**Short exercise:**
Please quote the data word for word, starting at the line that contains "Where should I click to: Format" and ending at the last line of the data.

**Data shown:**
━━━━━━━━━━━━━━━━

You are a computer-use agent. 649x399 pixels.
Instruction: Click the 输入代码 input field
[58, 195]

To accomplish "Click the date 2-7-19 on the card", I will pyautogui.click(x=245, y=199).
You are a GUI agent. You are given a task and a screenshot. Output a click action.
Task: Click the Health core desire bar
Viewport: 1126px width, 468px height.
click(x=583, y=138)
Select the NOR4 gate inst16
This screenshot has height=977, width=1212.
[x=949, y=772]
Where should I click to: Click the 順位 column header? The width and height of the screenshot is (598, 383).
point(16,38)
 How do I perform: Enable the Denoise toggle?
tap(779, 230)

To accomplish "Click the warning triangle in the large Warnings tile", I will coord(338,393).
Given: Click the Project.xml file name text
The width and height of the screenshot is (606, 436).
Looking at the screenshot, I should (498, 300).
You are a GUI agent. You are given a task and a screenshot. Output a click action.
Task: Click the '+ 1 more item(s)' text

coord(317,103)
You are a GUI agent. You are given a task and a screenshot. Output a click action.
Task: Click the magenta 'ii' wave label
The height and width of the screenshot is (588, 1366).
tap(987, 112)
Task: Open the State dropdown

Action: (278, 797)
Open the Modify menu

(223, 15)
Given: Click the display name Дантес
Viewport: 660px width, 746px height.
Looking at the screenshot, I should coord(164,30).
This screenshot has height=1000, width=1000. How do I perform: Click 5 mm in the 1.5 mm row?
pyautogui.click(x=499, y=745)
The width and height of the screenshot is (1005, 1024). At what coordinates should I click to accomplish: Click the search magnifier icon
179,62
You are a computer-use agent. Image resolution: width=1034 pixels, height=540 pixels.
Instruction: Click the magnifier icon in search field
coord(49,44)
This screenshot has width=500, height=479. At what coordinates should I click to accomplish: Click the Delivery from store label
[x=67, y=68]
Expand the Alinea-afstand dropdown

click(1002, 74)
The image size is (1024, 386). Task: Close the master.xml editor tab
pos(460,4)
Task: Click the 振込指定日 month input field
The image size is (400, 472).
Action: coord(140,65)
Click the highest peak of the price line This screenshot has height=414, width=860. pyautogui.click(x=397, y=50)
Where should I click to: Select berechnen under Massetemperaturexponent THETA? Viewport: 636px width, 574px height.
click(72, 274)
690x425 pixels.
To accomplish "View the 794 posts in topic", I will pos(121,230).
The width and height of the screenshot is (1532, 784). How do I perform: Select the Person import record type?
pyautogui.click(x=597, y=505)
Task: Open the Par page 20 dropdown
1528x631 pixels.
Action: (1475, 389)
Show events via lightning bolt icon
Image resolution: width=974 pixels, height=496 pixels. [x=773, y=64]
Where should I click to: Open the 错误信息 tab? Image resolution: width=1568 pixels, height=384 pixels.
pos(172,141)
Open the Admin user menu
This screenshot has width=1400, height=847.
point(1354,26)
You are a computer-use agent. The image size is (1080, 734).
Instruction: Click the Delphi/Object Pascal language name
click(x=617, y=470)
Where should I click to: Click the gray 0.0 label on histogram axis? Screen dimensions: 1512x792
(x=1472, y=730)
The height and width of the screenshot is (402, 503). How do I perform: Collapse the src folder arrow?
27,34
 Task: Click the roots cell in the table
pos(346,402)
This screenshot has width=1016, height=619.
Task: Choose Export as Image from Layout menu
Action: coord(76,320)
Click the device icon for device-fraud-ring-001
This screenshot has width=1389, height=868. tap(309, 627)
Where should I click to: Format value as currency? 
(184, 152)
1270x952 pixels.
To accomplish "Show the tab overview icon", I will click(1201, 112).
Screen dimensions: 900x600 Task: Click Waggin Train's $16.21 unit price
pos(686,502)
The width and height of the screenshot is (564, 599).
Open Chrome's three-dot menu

━━━━━━━━━━━━━━━━

**Expected output:**
Where should I click to: Format value as currency? 
(184, 152)
1270x952 pixels.
To accomplish "Show the tab overview icon", I will click(1201, 112).
Screen dimensions: 900x600 Task: Click Waggin Train's $16.21 unit price
pos(686,502)
The width and height of the screenshot is (564, 599).
Open Chrome's three-dot menu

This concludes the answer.